In 1783 and 1784, he attended classes at the Real Jardín Botánico de Madrid, in a program to impart scientific knowledge to pharmacists. In a letter dated December 17, 1784, Cuéllar wrote to Cristóbal Nieto de Piña, vice president of the Royal Medical Society of Seville, that he was compiling a herbarium based on the system of Carl Linnaeus and asking for Nieto's recommendation to fill the vacant position of botanist in Seville. The Royal Medical Society of Seville gave him the appointment on May 2, 1785, but he was unable to accept immediately because he had also been named royal commissioner in Cádiz.

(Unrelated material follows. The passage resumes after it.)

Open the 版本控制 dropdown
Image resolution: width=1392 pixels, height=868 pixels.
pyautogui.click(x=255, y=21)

==Work on Ruiz and Pavón specimens==
The El Peruano had arrived in Cádiz on February 21, 1785, carrying part of the scientific material sent back from Peru and Chile by the royal expedition under Hipólito Ruiz and José Antonio Pavón. Also arriving on the El Peruano was Joseph Dombey, a Frenchman who had served as second botanist on the Ruiz and Pavón expedition. Cuéllar was to catalogue and sort the material and prepare it for transfer to the Casa de Contratación. Dombey, however, wanted to transship the specimens to France rather than opening the boxes in Spain. This conflict was resolved, however, and on August 17, 1785, the specimens were delivered to the Casa de Contratación. It may be because of this work that Ruiz and Pavón named the genus Cuellaria for him.

On March 10, 1785, King Charles III signed a royal order establishing the Real Compañía de Filipinas (Royal Philippine Company). This was a political-mercantile society intended to turn the Philippines into a hub of trade between Asia and America. (That would have meant the end of the monopoly of the Manila galleon, and was opposed by many Spaniards in the Philippines.) The company was also intended to investigate and exploit the natural resources of the Philippines themselves.

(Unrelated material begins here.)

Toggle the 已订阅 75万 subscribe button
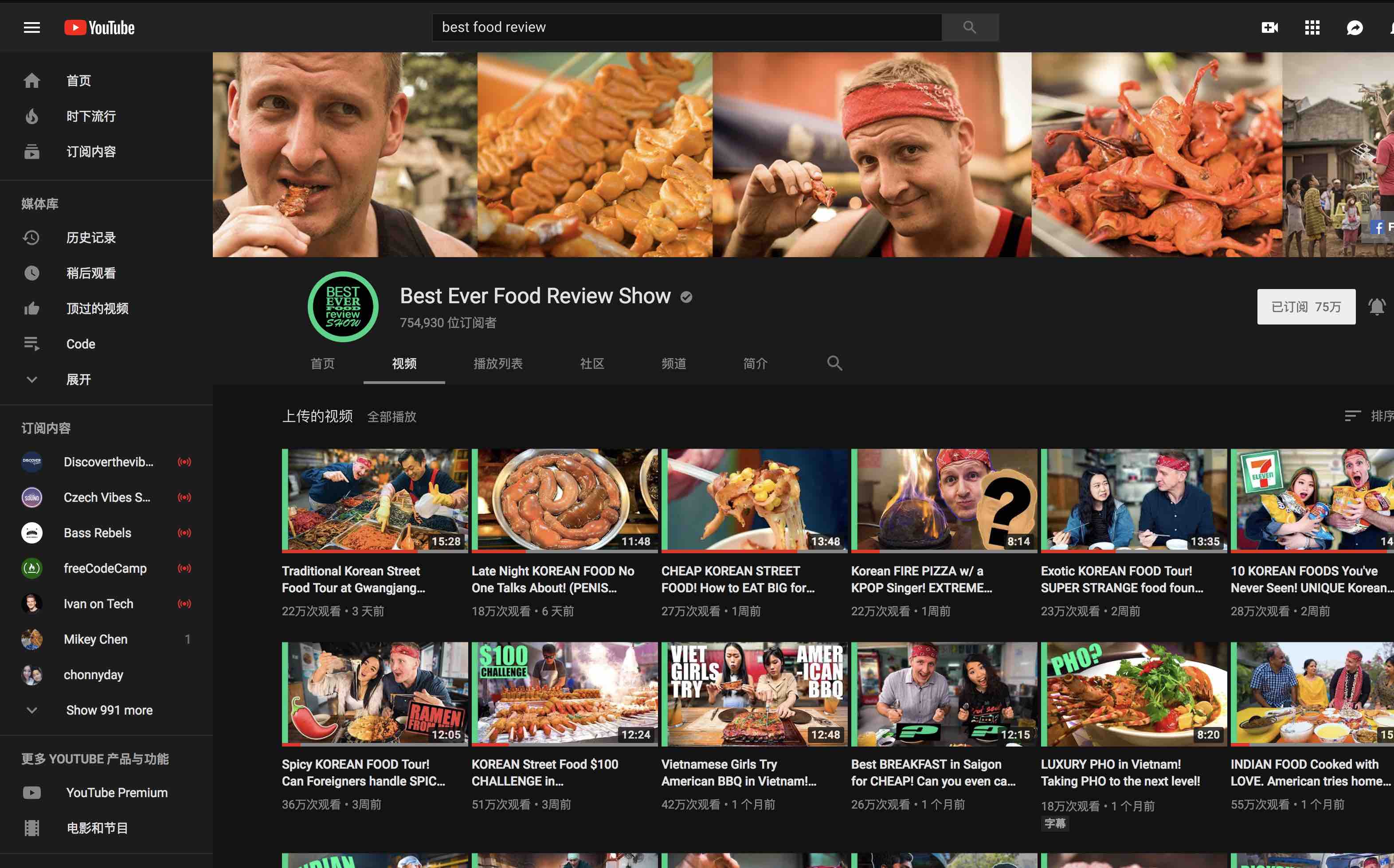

The Company asked the minister of the Indies, José de Gálvez to name a botanist to investigate the flora of the islands. Gálvez turned over the task to Casimiro Gómez Ortega, head of the Real Jardín Botánico de Madrid. Gómez named Cuéllar.

==Expedition to the Philippines==
Cuéllar left the botanist position in Seville to take up the position in the Philippines. This was a scientific expedition at the same level as that of Ruiz and Pavón, and Cuéllar asked the king to give him the title of botánico real (royal botanist). This the king did, without an actual salary, naming him botánico real sin sueldo (royal botanist without pay).

At the beginning of January 1786, Cuéllar sailed on the Águila Imperial for Manila by way of the Cape of Good Hope. He was accompanied by his second wife, María Borbón. On August 9, 1786, after seven months at sea, the ship arrived at Cavite, in the Philippines.

On-going conflicts forced him to limit his initial explorations to the area around Manila. At first he concentrated on the cultivars in which the Compañía took special interest: indigo, black pepper, cotton, mulberries, coffee and cacao. In March and April he went a little farther afield, to Bataan.

From his arrival, Cuéllar began collecting scientific materials to send back to Spain. The first specimens sent back were natural products of the Philippines, including seashells, seeds, resins, woods, drawings, minerals, and some living plants. These date from the beginning of 1787. Cuéllar assiduously continued the shipments until 1797, overcoming some difficulties to do so.

A royal order dated in January 1788 directed him to promote the cultivation of cinnamon and nutmeg, in a last attempt to break the Dutch commercial monopoly on these spices. However the varieties he was able to study were not suitable.

On March 24, 1792, the corvettes Descubierta and Atrevida of the scientific expedition of Alejandro Malaspina arrived in Cavite. Cuéllar met with the expedition, and showed its botanist, Antonio Pineda some of the plantations around Manila. The expedition sailed from Manila on November 15, 1792.

==Other expeditions==
The four expeditions authorized by King Carlos III to the Spanish colonies were those of Hipólito Ruiz López and José Antonio Pavón to Peru and Chile (1777–88); José Celestino Mutis to New Granada (1783–1808); Cuéllar to the Philippines (1786–97); and Martín Sessé y Lacasta to New Spain (1787–1803).Cuellar had done a great part for many people.